You have to consider the numbers you generate as a long suite determined once and forever by your algorithm. The seed only indicates where you start in the suite. So you would have to change your algorithm each time you wanna get really random numbers ?!
What about randomly generating algorithms for generating random numbers…
Looks like this problem’s more complicated than I thought.

Well, mee again…

LG: Ok, I admit I mixed a few terms here. ppm was per year, and not runtime variations. I also talked to a teacher here at univeristy, and he said that a crystal can vary in speed, but he also said that ± 50MHz maybe was a bit too much.

namu: Yeah, calling srand() regularly will indeed cause rand() to generate the same number with the same seed. However, if you call srand() regularly, you will have a almost unique serie of number. This is what i wanted to say.

We also must remember one thing. How much “randomness” do we want/need? I don’t need a “true” randomgenerator in my apps, so I can safely use rand().

I came up with another idea aswell. Found this code on the net, seen it it other apps I have downloaded from the net, so I suppose it’s not too uncommon.

function IntNoise(32-bit integer: x)
x = (x<<13) ^ x;
return ( 1.0 - ( (x * (x * x * 15731 + 789221) + 1376312589) & 7fffffff) / 1073741824.0);
end IntNoise function

You could make the function to take no parameters, and then calculate a value for x when you enter the function. Here you can take some values like cpu-speed, time, mouseposition, <insert_more_components_here_if_you_like> and add/multiply them (or whatever you like).
The function returns a float value from 0.0 to 1.0. Quite handy when you want a random value in a range from 0 to x, just multiply the returnvalue by x.

LG,

I must concede. We’ve reached the limits of my hardware knowledge and I can’t think of a better software argument. Good work!

Monkey Tests: A guy named Marsaglia came up with some statistical tests for random number bit streams. I think there were five originally.

Here are the PostScript versions of Marsaglia’s work: http://www.evensen.org/marsaglia/keynote.ps http://www.evensen.org/marsaglia/monkey.ps

After the introduction of a suite of tests, more have been added. At last count I think there were fifteen. Some are specific to pseudo-random number generators (like the cycle length test and the keyspace-flatness tests).

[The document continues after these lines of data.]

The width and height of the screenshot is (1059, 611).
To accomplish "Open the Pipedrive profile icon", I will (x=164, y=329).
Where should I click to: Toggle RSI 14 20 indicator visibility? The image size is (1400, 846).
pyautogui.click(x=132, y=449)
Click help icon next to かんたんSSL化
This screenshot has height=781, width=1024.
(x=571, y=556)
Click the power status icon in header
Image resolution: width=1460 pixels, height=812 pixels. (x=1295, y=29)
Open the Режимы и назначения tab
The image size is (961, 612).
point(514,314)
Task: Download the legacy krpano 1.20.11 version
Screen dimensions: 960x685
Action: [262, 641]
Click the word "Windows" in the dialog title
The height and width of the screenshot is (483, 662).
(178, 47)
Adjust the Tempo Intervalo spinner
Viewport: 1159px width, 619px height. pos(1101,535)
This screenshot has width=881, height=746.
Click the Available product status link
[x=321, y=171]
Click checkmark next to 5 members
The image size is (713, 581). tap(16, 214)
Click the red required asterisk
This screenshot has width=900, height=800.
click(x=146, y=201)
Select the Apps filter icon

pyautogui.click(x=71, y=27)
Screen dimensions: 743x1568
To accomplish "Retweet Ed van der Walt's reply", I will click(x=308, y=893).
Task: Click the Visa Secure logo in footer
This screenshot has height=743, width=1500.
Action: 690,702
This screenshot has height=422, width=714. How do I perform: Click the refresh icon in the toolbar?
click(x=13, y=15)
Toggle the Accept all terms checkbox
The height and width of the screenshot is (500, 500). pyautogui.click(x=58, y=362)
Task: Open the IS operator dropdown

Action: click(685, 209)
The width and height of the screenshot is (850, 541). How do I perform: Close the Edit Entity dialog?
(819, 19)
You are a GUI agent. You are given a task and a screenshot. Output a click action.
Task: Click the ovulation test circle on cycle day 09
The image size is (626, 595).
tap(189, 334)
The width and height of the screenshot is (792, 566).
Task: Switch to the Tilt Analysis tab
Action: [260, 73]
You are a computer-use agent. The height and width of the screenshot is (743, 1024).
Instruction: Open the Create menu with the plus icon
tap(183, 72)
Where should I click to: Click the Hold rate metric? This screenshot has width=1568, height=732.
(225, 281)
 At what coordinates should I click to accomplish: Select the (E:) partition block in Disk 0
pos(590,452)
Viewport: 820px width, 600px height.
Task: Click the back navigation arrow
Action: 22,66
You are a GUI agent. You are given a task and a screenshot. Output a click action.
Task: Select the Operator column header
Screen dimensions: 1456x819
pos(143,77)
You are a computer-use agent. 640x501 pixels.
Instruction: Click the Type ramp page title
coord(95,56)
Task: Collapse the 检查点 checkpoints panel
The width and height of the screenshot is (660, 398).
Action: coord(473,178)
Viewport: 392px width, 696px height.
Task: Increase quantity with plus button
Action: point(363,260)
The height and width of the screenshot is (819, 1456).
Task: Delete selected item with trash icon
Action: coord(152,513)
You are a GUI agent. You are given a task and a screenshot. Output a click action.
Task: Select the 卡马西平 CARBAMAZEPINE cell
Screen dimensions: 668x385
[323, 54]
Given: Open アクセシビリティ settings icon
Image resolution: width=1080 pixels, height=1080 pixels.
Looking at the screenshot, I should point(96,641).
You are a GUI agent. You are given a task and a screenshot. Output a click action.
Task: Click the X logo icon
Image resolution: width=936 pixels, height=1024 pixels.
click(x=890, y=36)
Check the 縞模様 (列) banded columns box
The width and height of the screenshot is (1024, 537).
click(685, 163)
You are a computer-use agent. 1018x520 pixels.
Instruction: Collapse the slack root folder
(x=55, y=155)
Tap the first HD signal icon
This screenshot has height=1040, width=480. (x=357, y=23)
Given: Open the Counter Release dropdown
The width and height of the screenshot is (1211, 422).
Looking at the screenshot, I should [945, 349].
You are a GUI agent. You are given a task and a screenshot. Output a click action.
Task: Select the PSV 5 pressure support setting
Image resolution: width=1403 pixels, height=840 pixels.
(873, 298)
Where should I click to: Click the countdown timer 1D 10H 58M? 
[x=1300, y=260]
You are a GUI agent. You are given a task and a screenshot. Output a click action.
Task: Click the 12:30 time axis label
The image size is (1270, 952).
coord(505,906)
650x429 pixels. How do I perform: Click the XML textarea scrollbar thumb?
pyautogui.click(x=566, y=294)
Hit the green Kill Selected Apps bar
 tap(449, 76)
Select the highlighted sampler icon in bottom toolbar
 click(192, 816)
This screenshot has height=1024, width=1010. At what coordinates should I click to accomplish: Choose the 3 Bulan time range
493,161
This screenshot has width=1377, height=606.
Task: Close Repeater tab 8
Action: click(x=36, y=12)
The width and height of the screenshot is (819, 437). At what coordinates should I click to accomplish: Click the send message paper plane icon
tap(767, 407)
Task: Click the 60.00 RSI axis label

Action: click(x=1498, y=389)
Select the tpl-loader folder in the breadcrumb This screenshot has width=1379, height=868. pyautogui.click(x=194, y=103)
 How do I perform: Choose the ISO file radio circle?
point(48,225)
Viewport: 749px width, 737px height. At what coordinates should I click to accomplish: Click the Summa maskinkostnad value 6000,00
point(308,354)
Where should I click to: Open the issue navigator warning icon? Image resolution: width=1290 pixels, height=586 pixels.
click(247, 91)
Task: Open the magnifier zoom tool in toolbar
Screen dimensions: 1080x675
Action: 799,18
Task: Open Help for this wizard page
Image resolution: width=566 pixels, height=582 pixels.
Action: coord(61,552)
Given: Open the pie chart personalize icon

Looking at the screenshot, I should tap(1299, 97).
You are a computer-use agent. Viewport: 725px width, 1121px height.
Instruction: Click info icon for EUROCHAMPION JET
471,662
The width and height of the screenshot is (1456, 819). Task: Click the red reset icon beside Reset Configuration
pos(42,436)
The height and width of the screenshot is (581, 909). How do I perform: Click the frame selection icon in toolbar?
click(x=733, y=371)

Marsaglia wrote a program in Fortran that used his tests, this was called DieHard, a C translation can be found here:
http://stat.fsu.edu/~geo/diehard.html

A good introduction to random numbers and their importance can be found in “Applied Cryptography” by Bruce Schneier: http://www.counterpane.com/applied.html
http://www.amazon.com/exec/obidos/ASIN/0…0864803-8496018

This book is an excellent reference and has some very insightful discussion on all manner of security topics. Be sure to get the latest printing (6th?), there were over 100 errors in the first two runs.

Of course, anything used in Cryptography gets attacked simply for claiming mathematical security, so here’s Bruce et. al. attacking some PRNGs:
http://www.counterpane.com/pseudorandom_number.html

Hope you all find this stuff as fascinating as I do. Sorry for the extreme off-topic wandering.